◆ What is expected ◆
Go through the data and retrieve each line that includes the string "Screenshot".

◆ Dataset ◆
++++++++++++++++++++

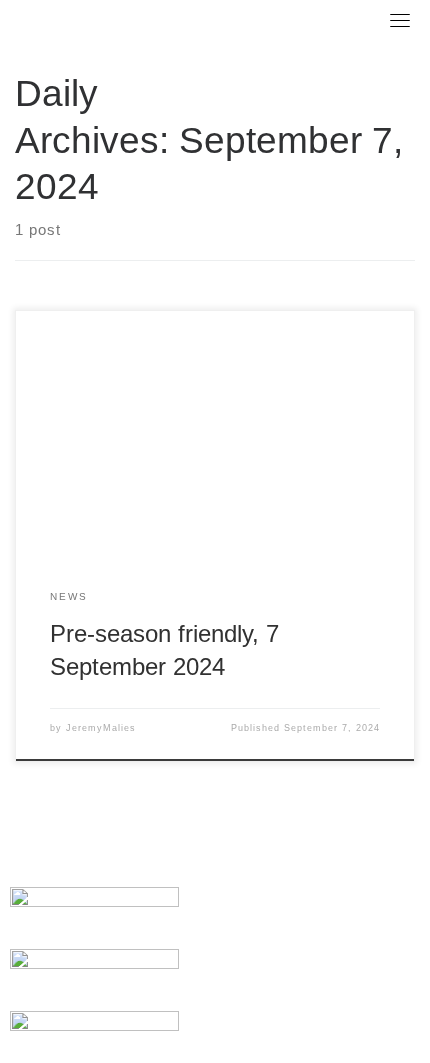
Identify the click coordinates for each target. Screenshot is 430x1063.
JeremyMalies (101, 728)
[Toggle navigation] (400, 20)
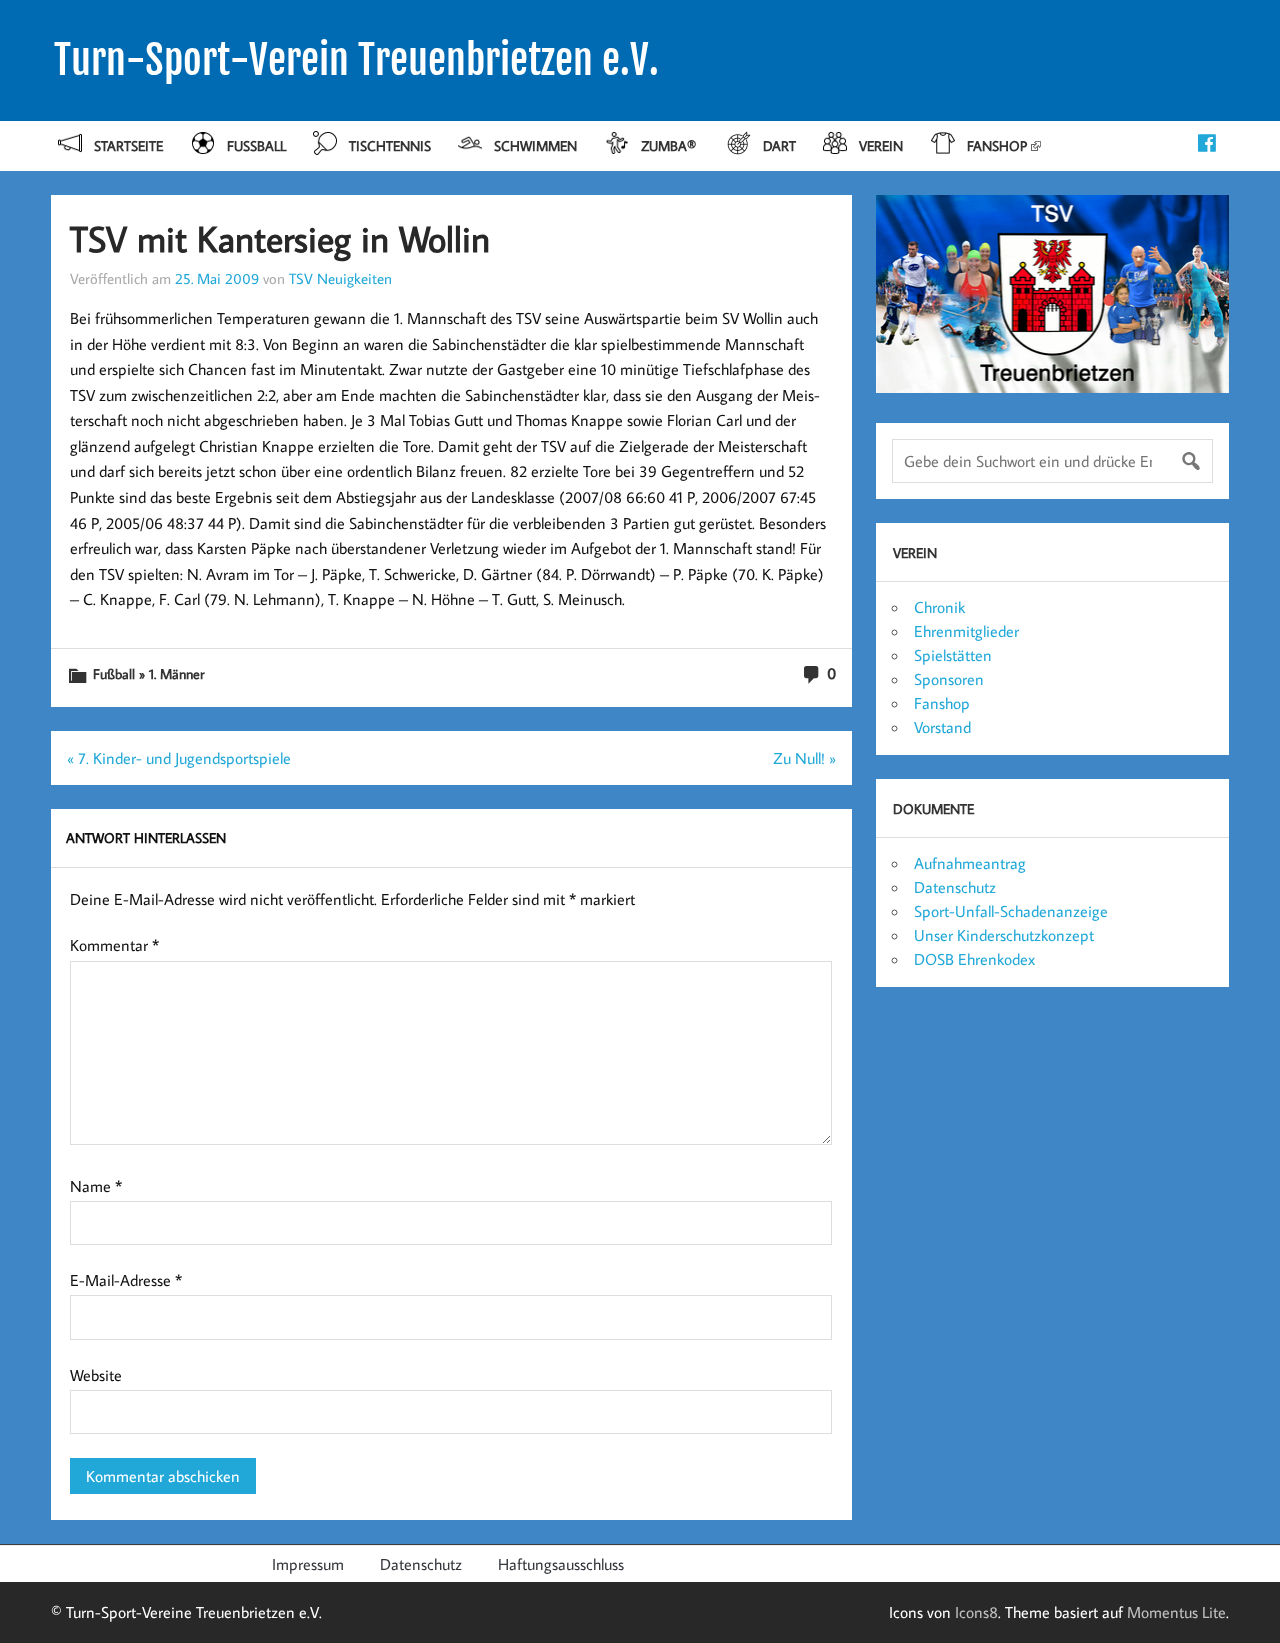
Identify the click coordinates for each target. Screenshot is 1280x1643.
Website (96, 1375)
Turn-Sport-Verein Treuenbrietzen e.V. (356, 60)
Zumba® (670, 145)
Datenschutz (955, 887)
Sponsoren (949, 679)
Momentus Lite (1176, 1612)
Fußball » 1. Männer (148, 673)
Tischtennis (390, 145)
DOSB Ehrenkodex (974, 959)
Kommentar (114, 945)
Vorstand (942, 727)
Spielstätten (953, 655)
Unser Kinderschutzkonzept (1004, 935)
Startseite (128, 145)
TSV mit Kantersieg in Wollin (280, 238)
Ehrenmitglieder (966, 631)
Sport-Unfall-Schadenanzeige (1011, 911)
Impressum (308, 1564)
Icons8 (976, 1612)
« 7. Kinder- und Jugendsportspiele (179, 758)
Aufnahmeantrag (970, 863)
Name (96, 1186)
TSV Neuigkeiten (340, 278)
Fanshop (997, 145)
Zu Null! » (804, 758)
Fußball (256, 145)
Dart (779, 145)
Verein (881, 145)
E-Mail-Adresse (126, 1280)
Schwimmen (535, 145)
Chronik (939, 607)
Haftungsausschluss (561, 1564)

++++++++++++++++++++

◆ Finished exercise ◆
Identify the click coordinates for each target. Screenshot is 430x1063.
Identify the click coordinates for each target. Screenshot is 1280x1643.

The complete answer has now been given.